“My watch reads ten o’clock,” opens Thuan’s Chinatown, a novel that displays a writer in full play with language and story-telling. Her narrator begins a two-hour interior monologue that is the bulk of the novel. She is on a stopped train in the Métro in Paris. Her twelve-year-old son is asleep against her shoulder. An unattended duffel bag has raised the uncertainty of a bomb. Most passengers have disembarked, opting for other ways to their destinations. Along with three others, the narrator sits. Her mind wanders through the jumble of experiences, emotions, and places she continues to live. At times, these are overwhelmed by the larger world, with forays into the massive emigration of Vietnamese to France, the collapse of the USSR, and the effects of such events on ordinary lives. She is thirty-nine, Vietnamese, a writer, and currently teaching in France.

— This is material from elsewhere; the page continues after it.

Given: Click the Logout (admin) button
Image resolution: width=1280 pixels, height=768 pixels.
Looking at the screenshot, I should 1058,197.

Much of her wandering revolves around two men. There is the twenty-three year relationship with Thuy, who is of Chinese heritage. The Vietnamese prejudices against the Chinese are overwhelming. Despite their power, however, at the age of sixteen she falls for Thuy, “bewitched by the goon boy of Bejing” her classmates taunt. He and her relationship with him are soundly rejected by everyone she knows. Her family refuses to acknowledge his existence. She hasn’t seen him since their son was born. Vinh visits his father, but she has avoided contact for twelve years. Even so, she misses Thuy horribly, enough for him to dominate her thoughts.

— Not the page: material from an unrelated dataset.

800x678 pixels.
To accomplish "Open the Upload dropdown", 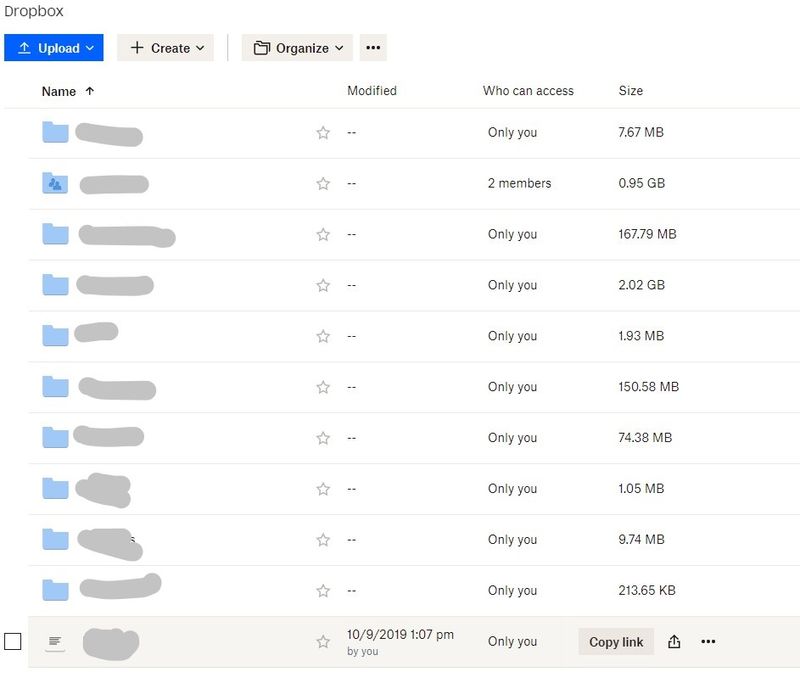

I don’t want to write about Thuy. I spend a lot of effort not to write about him. Writing to me is not an act of reminiscence. Nor is it an act of oblivion. Not until my last novel will I know why I write. Not until my last novel will I be able to understand him. My last novel will be dedicated to him. Thuy is a mystery. I have loved him as a mystery, the mystery to end all mysteries.
In contrast, there is “the guy”, a Frenchman whose children play with Vinh, who calls her, who rides the Métro in the same car, who has been to Vietnam twelve times, once sitting beside her on the plane, who enjoys the affection of all her friends and wedding-planning by her family, and who supports her in everything she does. He talks about anything and everything from eating snakes to diarrhea pills. He fills her space. For all that and for how much the guy occupies her thoughts, she holds him at a distance. Perhaps because he is an open book.
Underlying both relationships is Chinatown, a space, an idea, a way of life, but unlike the other spaces where she has spent her life … Hà Nôi, Sài Gòn, Leningrad, Paris, buses, airplanes, and trains … it is a place to be avoided. Its very existence defines what it is to be Vietnamese or French or everywhere needing something mysterious and forbidden. Parisians, however, complicate this with their variation on the prejudice, one that casts an entire continent as a Chinatown:
[T]he Parisian assumes the whole of Asia are ethnically Chinese, the whole of Asia speak Chinese, the whole of Asia have Bejing-style soup and Bejing-style roast duck for breakfast, lunch, and dinner.
The narrator is strong and able to make decisions against many of the prohibitions, customs, and stories told by those around her without positioning herself as a victim. Perhaps the biggest underlying pressure she faces is that she is a writer from Vietnam. This affects how she is or can be read on two fronts, neither literary. Her earlier novel, Made in Vietnam, has family and acquaintances reading to find themselves in her work. She includes two sections of a novel-in-progress entitled “I’m Yellow” in her meditations. She feels compelled to argue to herself that neither of the two main characters can be read as Thuy or herself. She insists, to herself, the main character, who lives in a world of train-hopping about the country, cannot be read as Thuy, nor can either of his two girlfriends be read as the narrator. It is clear that she doesn’t want to have the reduction of fiction to a representation of reality affect what and how she writes, but it is an ever-present threat. Perhaps doing so would also uncover the mysteries of her own life.
In a similar vein, the French further circumscribe the narrator’s writing and how it is read. Paris appears to be a haven from the prejudices suffered by the narrator for loving the Chinese Thuy, but the literary world throws her into Chinatown in a way she hadn’t experienced:
[I]n Paris, I’ve come to know that other authors had great artistic traditions to back them up, whereas those from Vietnam, Laos, or Cambodia were only seen as representative of the numerous wounds of war and poverty.
Thuan is writing from great artistic traditions as she teases out issues of choice and uncertainty, and follows the eternal presence of two men in constant contrast as her narrator sorts through her life and the cultural and temporal spaces these issues occupy. She does so as a writer’s writer, acutely aware of the accumulation and arrangement of the details that give life to her novel, and of the novel’s structure and its language, with repetitions of words, sentence structures, emotional states and images, all working with a rolling momentum as her narrator sits locked within her own constraints of a two-hour frame and an aesthetic that foregrounds the mysterious.